## Screen grounding examples
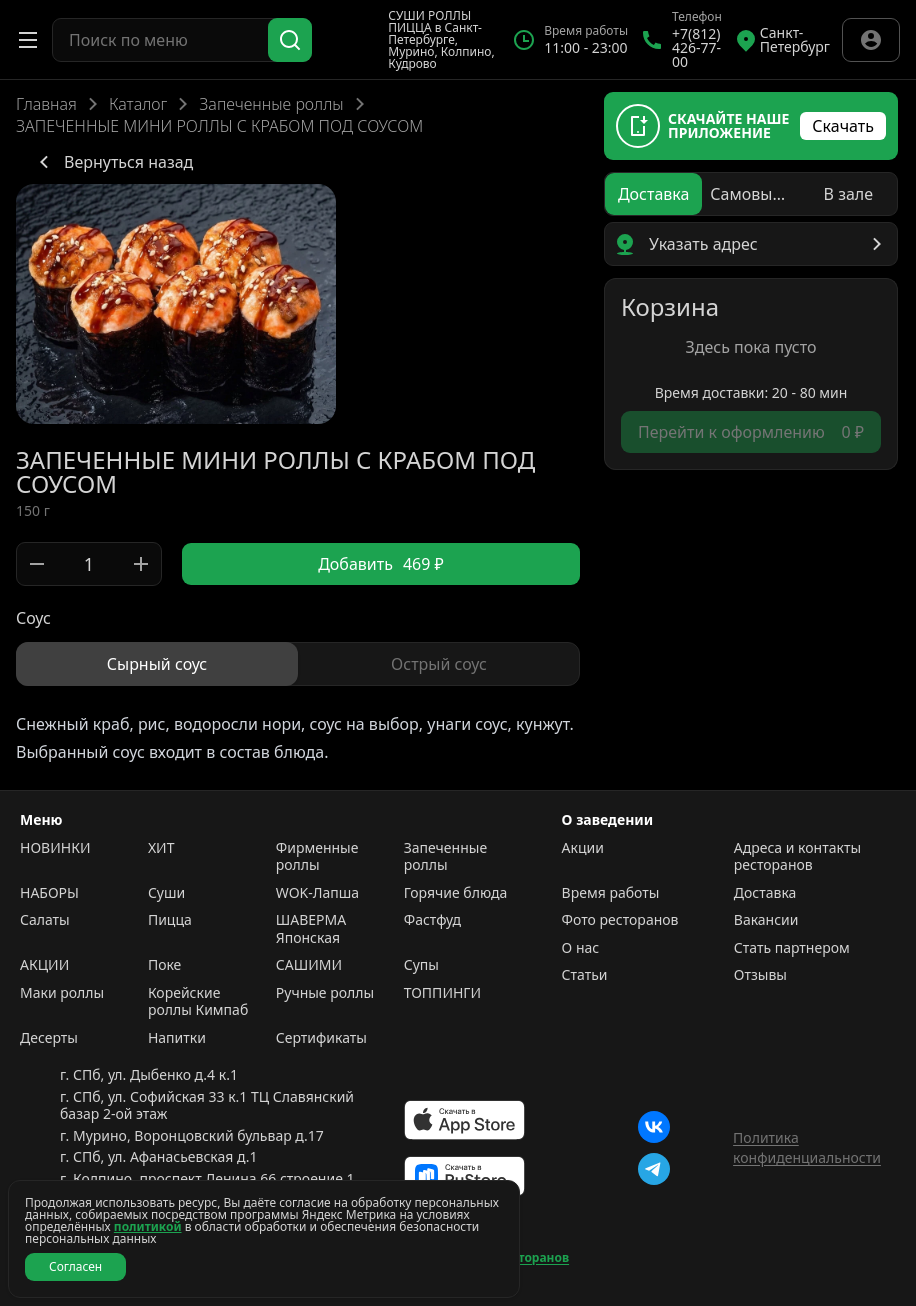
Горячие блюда (456, 893)
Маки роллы (62, 993)
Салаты (45, 920)
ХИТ (161, 848)
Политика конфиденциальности (807, 1147)
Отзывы (760, 975)
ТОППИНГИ (442, 993)
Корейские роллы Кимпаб (198, 1001)
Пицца (170, 920)
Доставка (765, 893)
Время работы (611, 893)
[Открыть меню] (28, 40)
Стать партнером (792, 948)
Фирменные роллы (317, 856)
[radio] (157, 664)
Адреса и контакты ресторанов (797, 856)
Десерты (49, 1038)
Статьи (585, 975)
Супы (421, 965)
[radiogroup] (298, 664)
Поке (164, 965)
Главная (46, 104)
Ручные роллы (325, 993)
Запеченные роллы (271, 104)
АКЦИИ (44, 965)
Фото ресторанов (620, 920)
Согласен (75, 1266)
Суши (166, 893)
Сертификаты (321, 1038)
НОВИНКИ (55, 848)
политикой (148, 1226)
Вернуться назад (112, 162)
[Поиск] (290, 40)
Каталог (138, 104)
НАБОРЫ (49, 893)
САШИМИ (309, 965)
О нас (581, 948)
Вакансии (766, 920)
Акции (583, 848)
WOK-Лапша (317, 893)
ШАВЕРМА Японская (311, 928)
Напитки (177, 1038)
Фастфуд (432, 920)
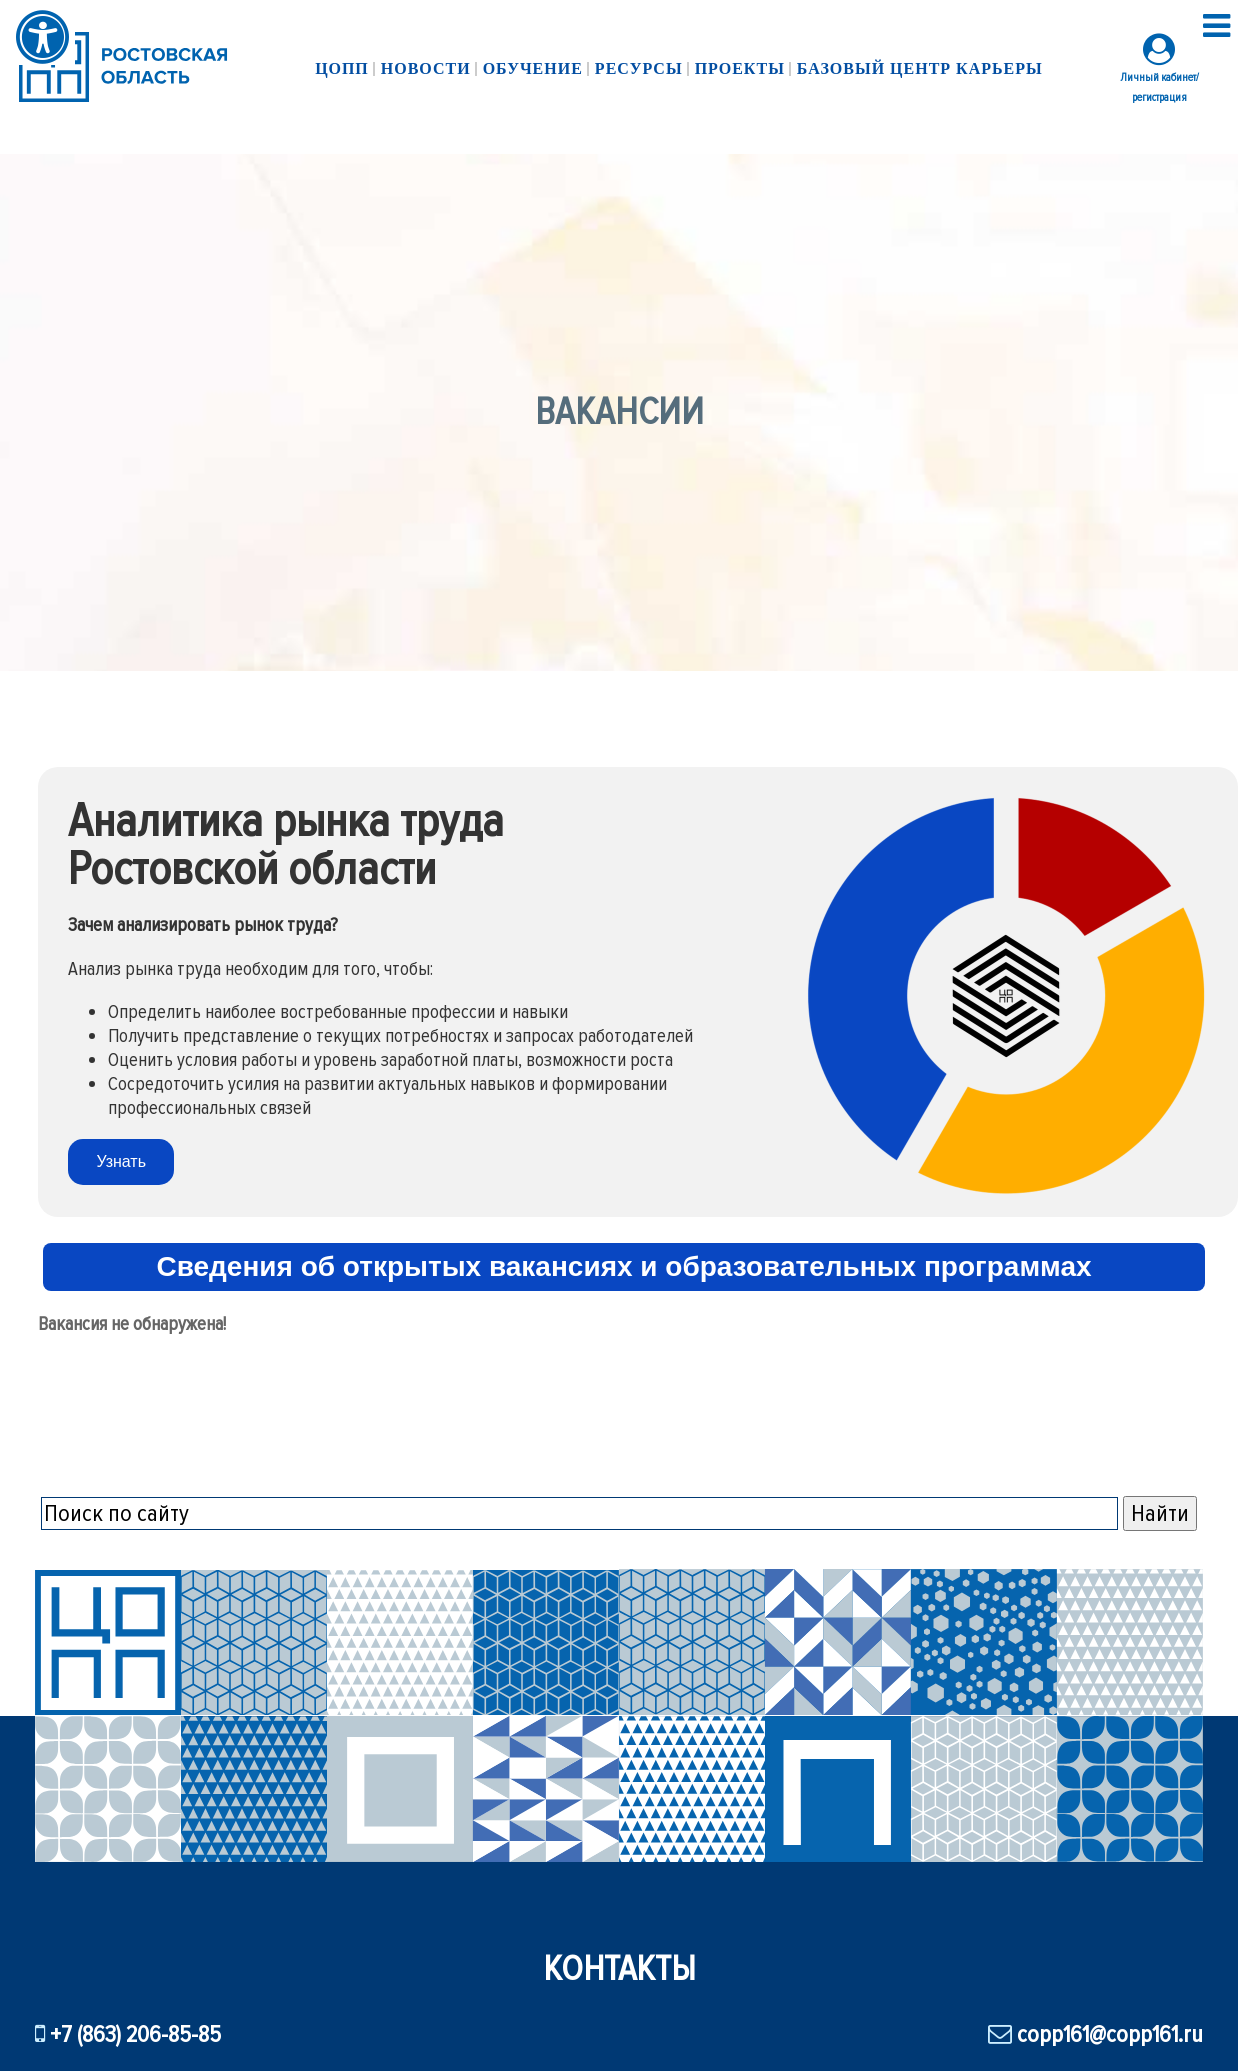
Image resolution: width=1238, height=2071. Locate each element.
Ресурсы (639, 70)
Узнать (121, 1161)
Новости (434, 68)
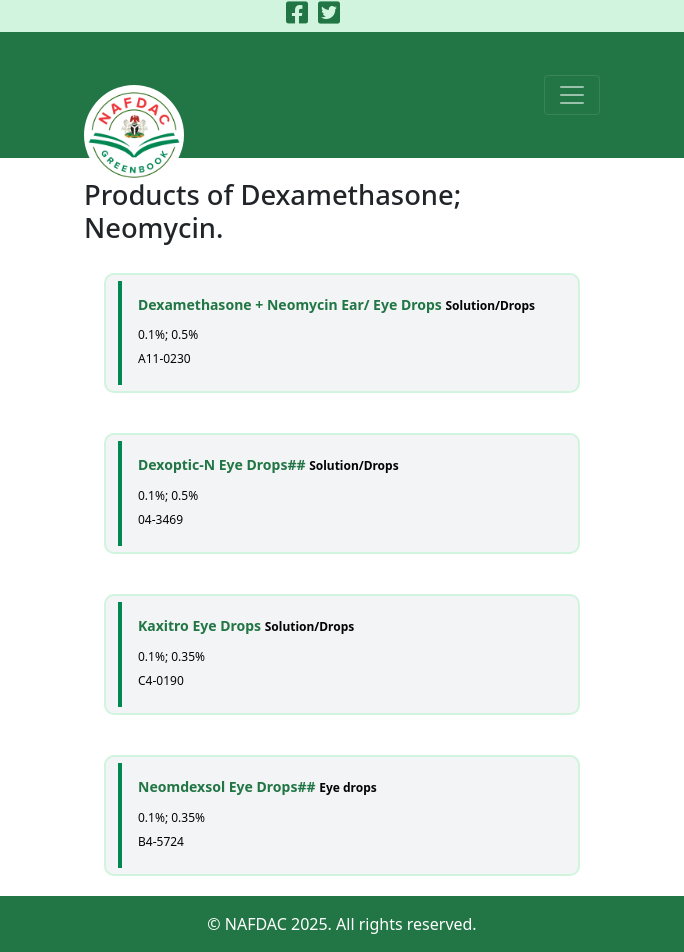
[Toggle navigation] (572, 95)
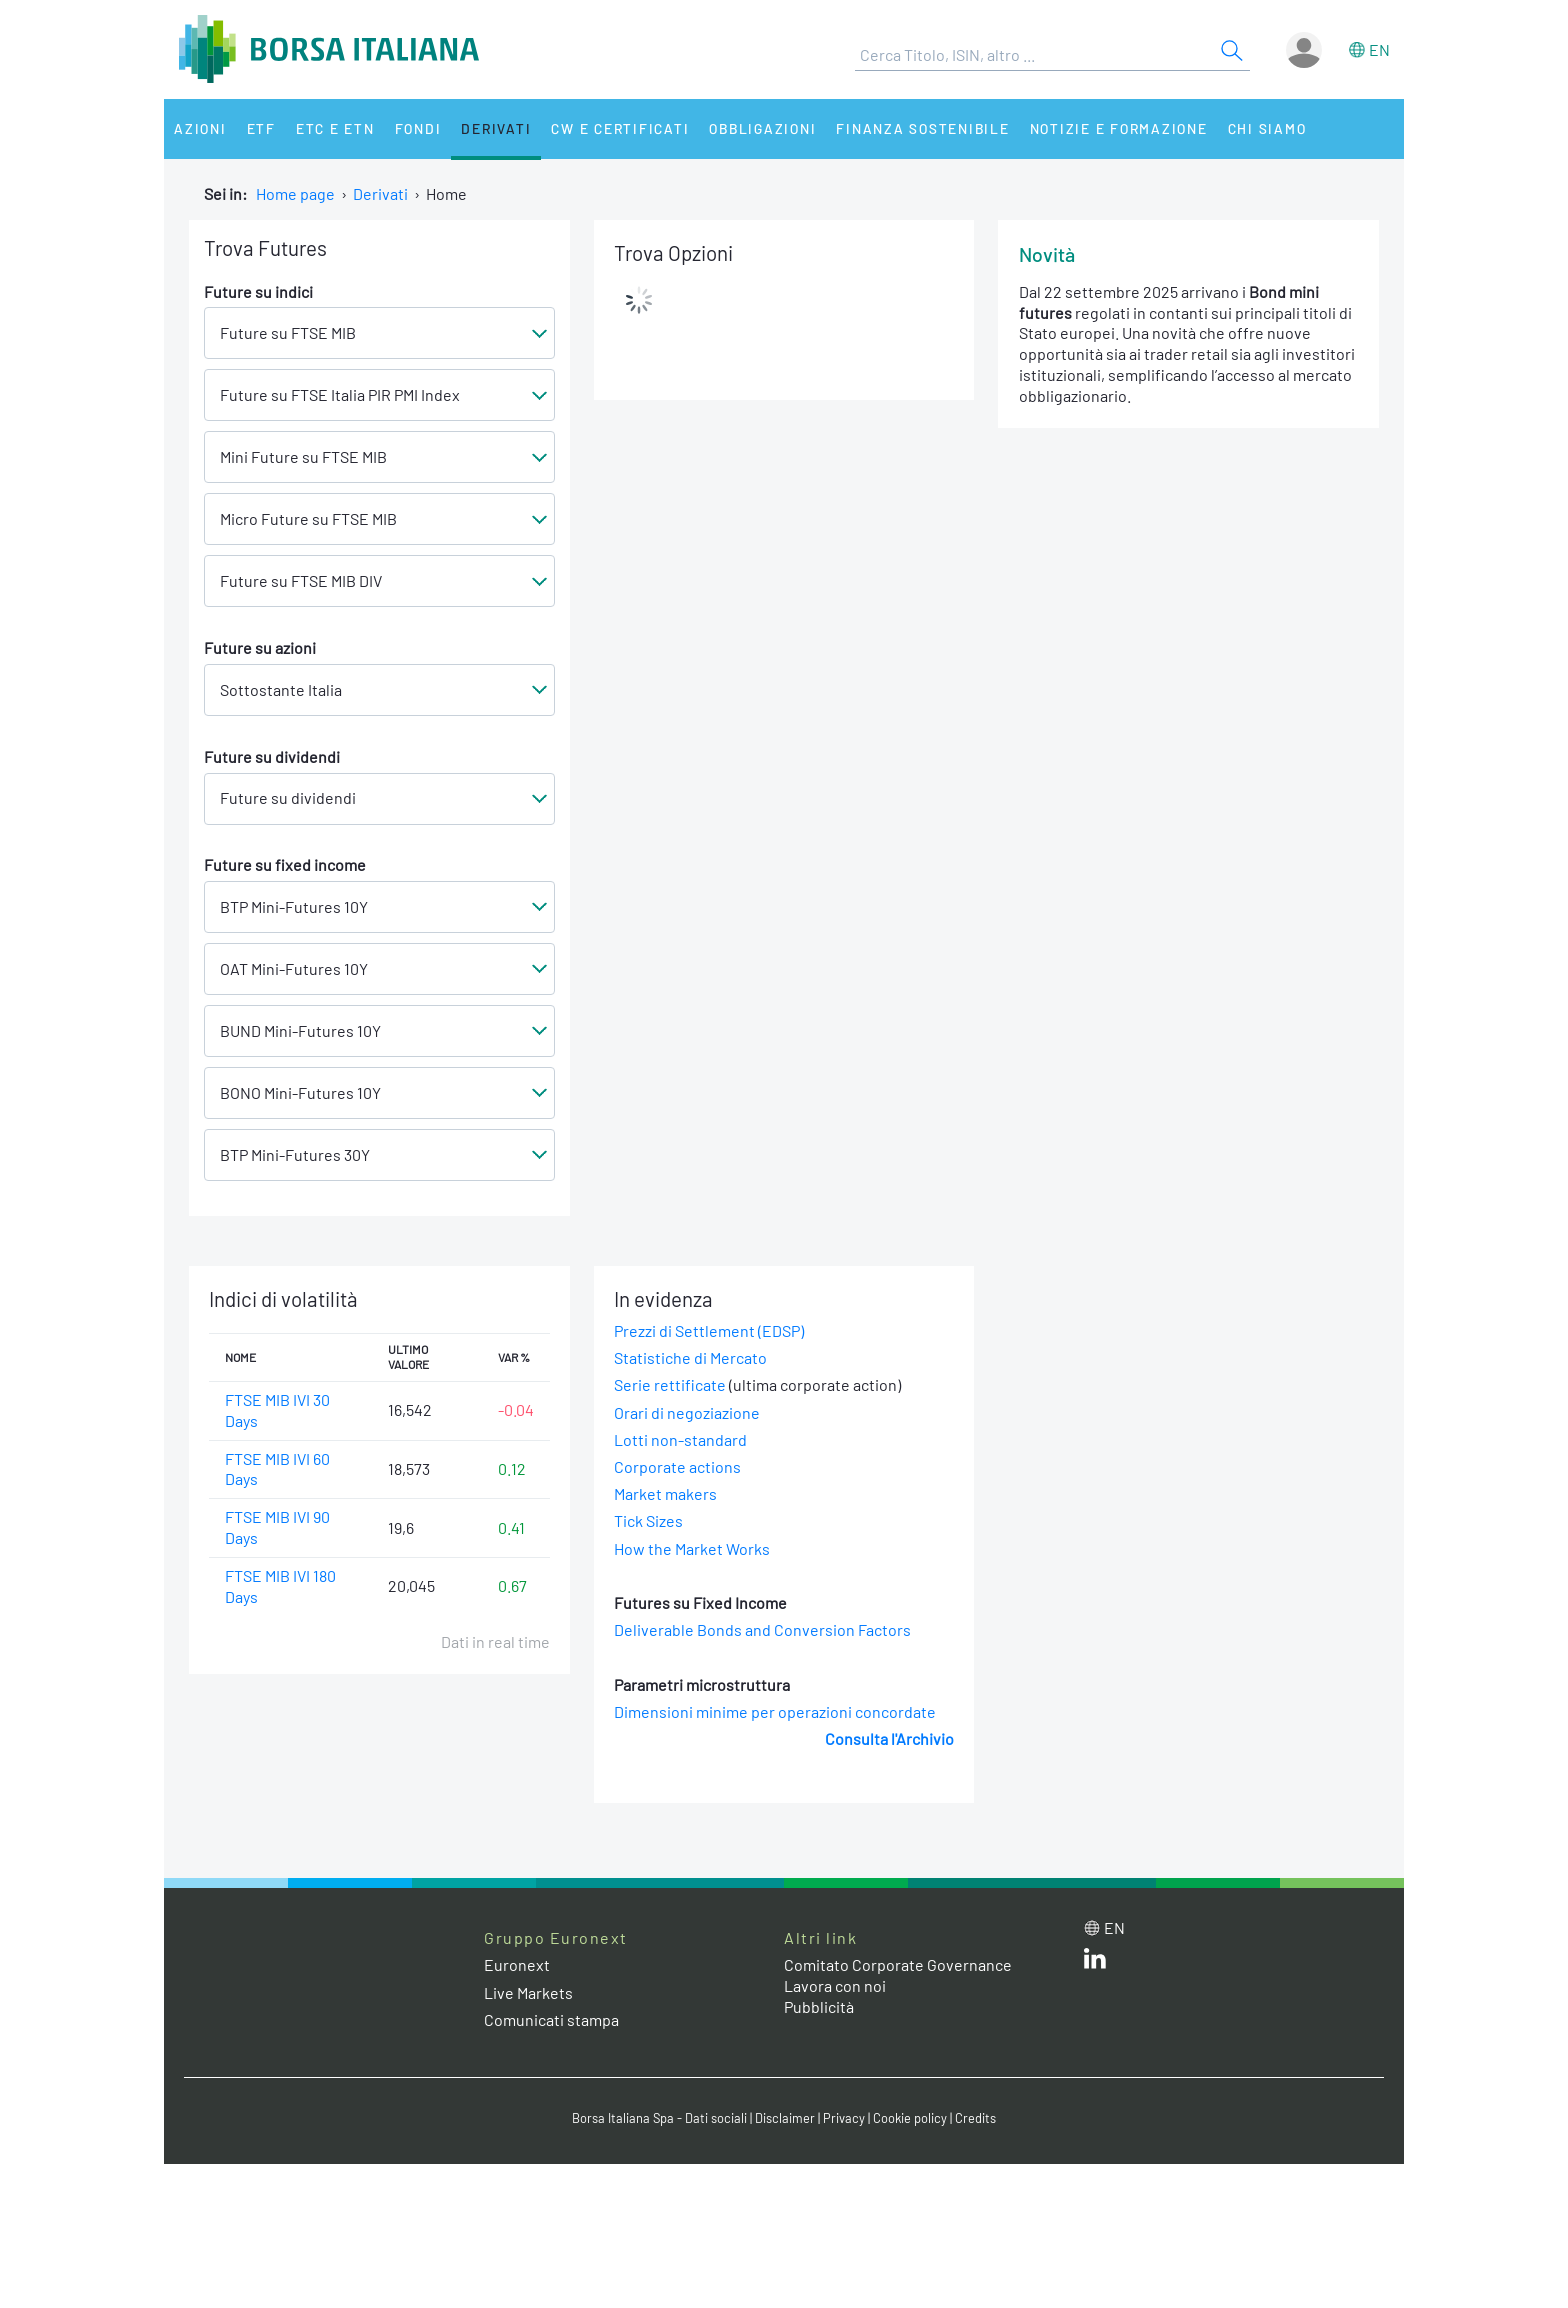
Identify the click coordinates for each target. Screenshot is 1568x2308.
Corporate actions (677, 1466)
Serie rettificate (670, 1384)
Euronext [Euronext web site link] (517, 1964)
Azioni (200, 128)
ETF (261, 128)
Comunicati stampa (551, 2019)
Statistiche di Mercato (690, 1357)
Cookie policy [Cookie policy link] (910, 2118)
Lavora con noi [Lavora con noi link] (835, 1985)
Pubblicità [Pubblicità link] (819, 2006)
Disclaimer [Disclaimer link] (785, 2118)
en (1379, 49)
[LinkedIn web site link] (1095, 1962)
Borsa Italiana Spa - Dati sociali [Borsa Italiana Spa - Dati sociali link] (659, 2118)
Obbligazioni (762, 128)
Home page (295, 193)
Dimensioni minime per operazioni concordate (775, 1711)
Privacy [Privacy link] (844, 2118)
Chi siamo (1267, 128)
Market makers (665, 1493)
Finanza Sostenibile (922, 128)
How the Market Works (692, 1548)
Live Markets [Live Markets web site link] (528, 1992)
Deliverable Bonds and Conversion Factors (762, 1629)
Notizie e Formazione (1119, 128)
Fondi (418, 128)
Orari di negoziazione (687, 1412)
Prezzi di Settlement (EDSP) (709, 1330)
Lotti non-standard (680, 1439)
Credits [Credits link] (975, 2118)
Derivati (496, 128)
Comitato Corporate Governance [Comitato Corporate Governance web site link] (898, 1964)
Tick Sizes (648, 1520)
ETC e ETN (335, 128)
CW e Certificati (620, 128)
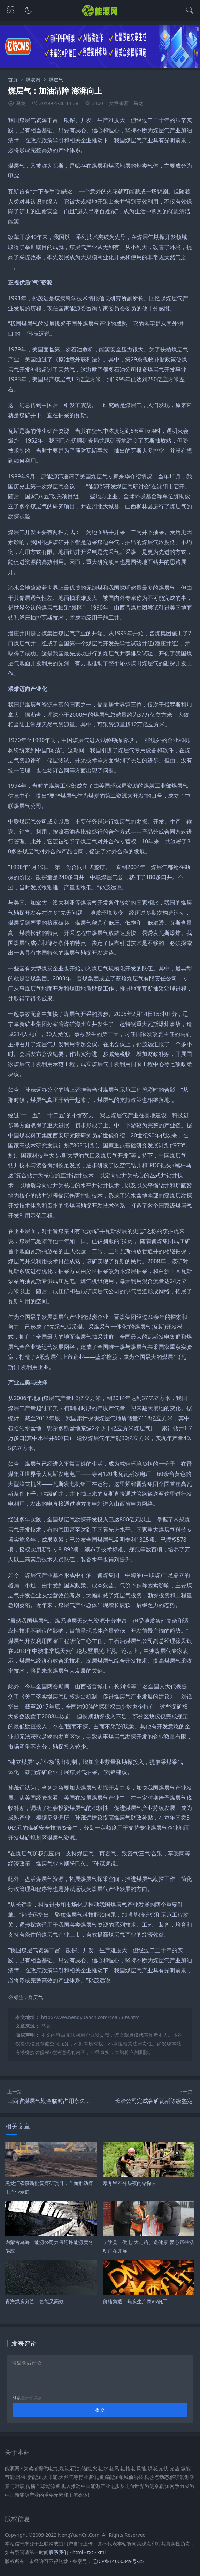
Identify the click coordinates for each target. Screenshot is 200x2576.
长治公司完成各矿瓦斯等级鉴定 (154, 2101)
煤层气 (56, 79)
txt (90, 2552)
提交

## Given task
Rewrite everything in the data above from the line containing "[radiogroup] (298, 664)" down to the line containing "Фастфуд (432, 920)", inclusive, with each line's text unchanged. Shift both coordinates in every answer by adding 41.

## Written answer
[radiogroup] (339, 705)
Поке (205, 1006)
Главная (87, 145)
Ручные роллы (366, 1034)
Запеченные роллы (312, 145)
АКЦИИ (85, 1006)
Фото ресторанов (661, 961)
Согласен (116, 1307)
Суши (207, 934)
Сертификаты (362, 1079)
НОВИНКИ (96, 889)
политикой (189, 1267)
Вернуться назад (153, 203)
[Поиск] (331, 81)
Каталог (179, 145)
НАБОРЫ (90, 934)
САШИМИ (350, 1006)
О нас (622, 989)
Вакансии (807, 961)
Акции (624, 889)
WOK-Лапша (358, 934)
ШАВЕРМА Японская (352, 969)
Напитки (218, 1079)
Фастфуд (473, 961)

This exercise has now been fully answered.